| TEXT PASSAGE |
Purpose of Seeking Information
Bronstein (2008) has explained that searching for information in order to satisfy an information need is a primary activity of everyday life. People seek information to broaden their understanding of the world around them and to pursue their professional and personal goals. Respondents were asked to mention their purpose of seeking information. Majority of them opined that they always seek information for case preparation (mean= 4.87), they frequently seek information for service and profession requirements (mean= 4.33). Most of the respondents showed that they sometimes seek information for improving their personal competencies, general knowledge or current awareness (mean= 3.06) for guiding and supporting the research work (mean= 2.63) for workshops and seminar presentations (mean= 2.73), to carry out administrative work (mean= 2.86), for leisure reading only (mean= 2.91), while few of the respondents mentioned that they seldom seek information for writing a book or article (mean= 1.61) (Table 5).

| AVAILABLE DATA |

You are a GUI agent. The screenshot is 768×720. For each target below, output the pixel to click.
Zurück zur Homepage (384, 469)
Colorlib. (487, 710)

| TASK INSTRUCTIONS |
Answer these questions using the passage on the purpose of seeking information.
1. What kind of everyday activity does Bronstein (2008) call searching for information to satisfy an information need?
2. What mean score is reported for seeking information for case preparation?
3. For what purpose did few respondents say they seldom seek information?

| THE REPLY |
1. A primary activity of everyday life.
2. 4.87.
3. Writing a book or article.